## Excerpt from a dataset

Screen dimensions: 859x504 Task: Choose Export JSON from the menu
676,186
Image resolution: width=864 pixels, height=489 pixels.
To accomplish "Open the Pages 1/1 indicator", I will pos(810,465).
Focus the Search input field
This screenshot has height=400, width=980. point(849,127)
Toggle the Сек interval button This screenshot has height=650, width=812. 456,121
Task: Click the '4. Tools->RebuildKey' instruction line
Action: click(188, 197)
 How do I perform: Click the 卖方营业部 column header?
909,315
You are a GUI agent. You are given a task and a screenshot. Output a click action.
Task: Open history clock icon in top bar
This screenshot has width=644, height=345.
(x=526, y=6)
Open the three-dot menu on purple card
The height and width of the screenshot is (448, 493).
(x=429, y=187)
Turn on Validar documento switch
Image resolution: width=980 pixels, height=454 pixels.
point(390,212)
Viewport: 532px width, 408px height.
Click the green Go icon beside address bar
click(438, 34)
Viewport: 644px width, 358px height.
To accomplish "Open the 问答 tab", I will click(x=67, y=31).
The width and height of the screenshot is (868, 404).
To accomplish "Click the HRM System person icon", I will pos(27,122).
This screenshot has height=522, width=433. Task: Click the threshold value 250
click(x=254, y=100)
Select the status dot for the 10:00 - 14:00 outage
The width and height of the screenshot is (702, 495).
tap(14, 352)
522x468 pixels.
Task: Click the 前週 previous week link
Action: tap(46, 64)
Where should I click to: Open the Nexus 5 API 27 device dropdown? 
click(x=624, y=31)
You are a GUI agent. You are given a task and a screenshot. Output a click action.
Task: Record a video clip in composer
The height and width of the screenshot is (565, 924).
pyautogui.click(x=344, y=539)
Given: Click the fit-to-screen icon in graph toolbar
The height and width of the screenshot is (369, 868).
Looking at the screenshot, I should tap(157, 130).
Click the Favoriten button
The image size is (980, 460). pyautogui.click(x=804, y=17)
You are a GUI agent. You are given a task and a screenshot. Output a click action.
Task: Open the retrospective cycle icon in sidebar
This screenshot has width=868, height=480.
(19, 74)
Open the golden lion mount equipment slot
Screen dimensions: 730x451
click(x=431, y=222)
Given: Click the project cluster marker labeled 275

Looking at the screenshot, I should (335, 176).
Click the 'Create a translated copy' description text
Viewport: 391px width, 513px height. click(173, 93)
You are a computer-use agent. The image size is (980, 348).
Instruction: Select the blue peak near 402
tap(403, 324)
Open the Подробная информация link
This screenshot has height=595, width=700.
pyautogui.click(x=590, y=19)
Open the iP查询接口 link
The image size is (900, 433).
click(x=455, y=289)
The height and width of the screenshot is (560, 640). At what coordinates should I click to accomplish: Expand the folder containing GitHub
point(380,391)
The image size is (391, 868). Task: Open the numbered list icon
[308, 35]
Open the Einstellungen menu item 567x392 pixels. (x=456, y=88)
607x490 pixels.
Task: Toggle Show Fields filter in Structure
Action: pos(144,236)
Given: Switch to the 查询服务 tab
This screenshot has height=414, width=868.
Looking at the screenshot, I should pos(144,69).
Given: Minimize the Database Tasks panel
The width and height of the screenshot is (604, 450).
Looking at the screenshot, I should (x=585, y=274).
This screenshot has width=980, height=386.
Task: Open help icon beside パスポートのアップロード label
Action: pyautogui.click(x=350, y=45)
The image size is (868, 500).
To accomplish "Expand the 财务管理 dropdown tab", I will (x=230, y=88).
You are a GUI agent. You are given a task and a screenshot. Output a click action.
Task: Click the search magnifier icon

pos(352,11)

## Your instructions
Identify every line in the records that contains the word "Select", matching case exactly, and copy each of those lines.

## The completed task
Select the status dot for the 10:00 - 14:00 outage
Instruction: Select the blue peak near 402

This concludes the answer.